Message par Fabien | L'Alcyon » 05 Jan 2013, 00:46

Salut Steve, très heureux de te retrouver ici !

Je suis content que tu ramènes cette partie et cette question sur le tapis, j'y ai pas mal repensé. Je trouve aussi intéressant que ce soit un cas de théorie assez clair. Je vais essayer de répondre manière aussi complète que possible à tes interrogations.

Les théoriciens sur The Forge proposent trois « démarches créatives », c'est-à-dire trois types de manières de prendre du plaisir durant une partie de jdr, de manière dont se fait l'approbation autour de la table. Chaque jdr encourage un certain type de démarche créative dans les parties de ce jeu (on dit qu'ils « soutiennent » une démarche créative), ce qui ne veut pas dire que c'est la seule manière dont on prendra du plaisir, mais c'est celle qu'encouragent les règles.
Les jeux qui soutiennent une démarche créative narrativiste (également appelée « Story Now) ») proposent avant tout aux participants de prendre du plaisir en faisant des choix dans l'histoire à travers les personnages et en examinant les conséquences de ces choix dans l'histoire ; il est également possible de prendre du plaisir à examiner les conséquences éthiques ou morales de personnages qu'on ne contrôle pas. Le plaisir est donc à la fois dans la liberté de pouvoir faire des choix et dans le fait de prendre une position, de formuler un jugement éthique ou moral sur les actions des personnages.
Evidemment, tout ceci n'est pas aussi explicite. On peut formuler un jugement en restant très silencieux, ou par un simple sourire ou par une réaction aussi brutale que « mais quel salaud ! ». Ce n'est pas nécessairement quelque chose de très conscient.
Ces jeux sont toujours centrés autour d'une problématique centrale (une « prémisse ») qui structure en général l'ensemble du jeu.

Malheureusement, il y a eu beaucoup de malentendus et de termes galvaudés sur les forums à ce propos (dans le monde anglo-saxon comme dans le monde francophone) au point qu'il est parfois difficile d'en parler. Ces points de théories sont souvent complexes et méritent qu'on y passe du temps pour bien les maîtriser (comme pour toute théorie) ; par exemple, sous chaque démarche créative il peut y avoir des jeux très très différents. D'autant que les démarches créatives sont à la fois le point de théorie le plus célèbre, le plus malmené et le plus subtil (et à mon avis, pas un des points les plus utiles pour la conception de jeu, mais c'est une autre question). On a même tendance à oublier que c'est de The Forge que vient le terme « narrativism » à l'origin, c'est eux qui l'ont créé. Donc il faut toujours une certaine prudence à utiliser ces termes.
Une des incompréhensions majeures vient du fait que beaucoup de jeux issus de The Forge soutiennent démarche créative narrativiste. En même temps, beaucoup d'entre eux (la quasi-totalité) ont abandonné le scénario (au sens de préparation d'une série d'événements et de scènes) et le meneur de jeu tout-puissant. Mais l'un n'est pas synonyme de l'autre ! Certes, pour que la démarche créative soit narrativiste, il vaut mieux qu'il n'y ait pas de scénario, afin que les joueurs puissent être pleinement maîtres de leurs choix et puissent en explorer vraiment les conséquences. Mais un jdr sans scénario ne soutient pas nécessairement une démarche créative narrativiste, témoins Monostatos (ludiste) et Prosopopée (simulationniste).

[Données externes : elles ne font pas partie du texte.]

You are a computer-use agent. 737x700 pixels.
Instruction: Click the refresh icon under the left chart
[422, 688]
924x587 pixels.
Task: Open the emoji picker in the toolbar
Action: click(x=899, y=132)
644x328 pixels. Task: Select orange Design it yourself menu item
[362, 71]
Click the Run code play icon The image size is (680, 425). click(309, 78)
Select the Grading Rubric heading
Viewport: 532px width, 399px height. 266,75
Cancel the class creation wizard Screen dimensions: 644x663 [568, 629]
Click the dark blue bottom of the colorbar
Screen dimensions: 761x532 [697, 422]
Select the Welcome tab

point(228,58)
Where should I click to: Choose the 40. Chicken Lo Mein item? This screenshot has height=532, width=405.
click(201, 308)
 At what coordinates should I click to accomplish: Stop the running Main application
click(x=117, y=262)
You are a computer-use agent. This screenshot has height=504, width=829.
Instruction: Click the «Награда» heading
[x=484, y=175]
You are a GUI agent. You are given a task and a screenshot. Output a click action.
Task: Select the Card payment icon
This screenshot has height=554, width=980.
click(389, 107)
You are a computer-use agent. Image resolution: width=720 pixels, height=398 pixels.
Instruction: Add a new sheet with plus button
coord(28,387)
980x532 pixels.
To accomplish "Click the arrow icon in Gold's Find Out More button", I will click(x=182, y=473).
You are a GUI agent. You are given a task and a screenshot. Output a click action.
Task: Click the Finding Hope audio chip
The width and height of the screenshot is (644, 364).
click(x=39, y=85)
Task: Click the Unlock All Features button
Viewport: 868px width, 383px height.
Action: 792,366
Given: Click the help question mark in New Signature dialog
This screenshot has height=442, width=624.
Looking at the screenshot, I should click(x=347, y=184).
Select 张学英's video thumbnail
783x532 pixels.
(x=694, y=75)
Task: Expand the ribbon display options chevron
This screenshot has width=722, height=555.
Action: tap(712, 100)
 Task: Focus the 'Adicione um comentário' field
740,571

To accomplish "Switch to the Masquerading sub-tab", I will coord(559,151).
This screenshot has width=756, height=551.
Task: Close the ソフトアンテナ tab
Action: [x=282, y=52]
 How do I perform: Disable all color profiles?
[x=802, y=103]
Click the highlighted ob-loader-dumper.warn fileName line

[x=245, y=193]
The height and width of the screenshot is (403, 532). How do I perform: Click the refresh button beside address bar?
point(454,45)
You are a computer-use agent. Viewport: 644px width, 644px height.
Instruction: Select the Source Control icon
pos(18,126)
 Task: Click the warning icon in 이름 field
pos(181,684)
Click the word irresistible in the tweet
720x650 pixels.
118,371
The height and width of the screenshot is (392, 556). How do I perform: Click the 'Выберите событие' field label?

Pour plus de développements, je t'invite à lire cet article (qui parle aussi de démarche créative simulationnisme).

***

Voilà pour la réponse à ta première question et un peu de bagage théorique qui me permet de mettre en contexte ma réponse à ta deuxième question: qui juge dans DitV ?

Dogs in the Vineyards de Vincent Baker soutient à coup sûr une démarche créative narrativiste et il le fait même avec brio. Les personnages sont là pour juger des gens qui ont commis des péchés et des crimes. Ils doivent donc appliquer une sentence, c'est-à-dire décider de la gravité des faits. Mais les choses deviennent plus complexes lorsque parfois ces péchés et ces crimes ont été commis pour de bonnes raisons (Soeur Mindwell qui volait du grain pour nourrir la famille de Frère Cyrus) ou en toute innocence (Frère Elijah et Soeur Hester, qui sont aussi frères et soeurs, mais qui s'aiment d'un amour authentique). Parfois, ça tourne même à des situations très difficile: comment agir face au fait que Soeur Hester est enceinte ? Que faire de l'enfant ? Doit-on reconnaître cette union, même si elle bafoue la foi, ou laisser Soeur Hester élever son enfant seule ? Que vaut-il mieux faire ? Voilà différents dilemmes, et les dilemmes sont souvent au cœur des démarches créatives narrativistes.
La problématique au cœur de DitV peut être formulée ainsi: « jusqu'à quel point peut-on faire appel à la violence pour imposer ses convictions ? » et c'est un autre aspect du jeu qui soutient une démarche créative narrativiste. Grâce au mécanisme d'Escalade, tu peux obtenir plus de dés en faisant appel à la violence ; de même, il n'y a pas de limitation à la puissance des armes (« et allez ! je m'équipe d'un flingue gros et d'excellente qualité pour 2d8 ! bim ! ») justement parce qu'en faisant ça le joueur se donne une tentation énorme de faire appel à la violence. Mais si un personnage fait appel à la violence, comment vont réagir les autres ? Et comment vont réagir les joueurs ? Est-ce que ça vaut la peine de tirer sur quelqu'un parce qu'il prélève des impôts excessifs ? Vaut-il mieux laisser la situation en place au nom du pacifisme ? Il n'y a jamais d'issue facile aux situations des jdr à démarche créative narrativiste.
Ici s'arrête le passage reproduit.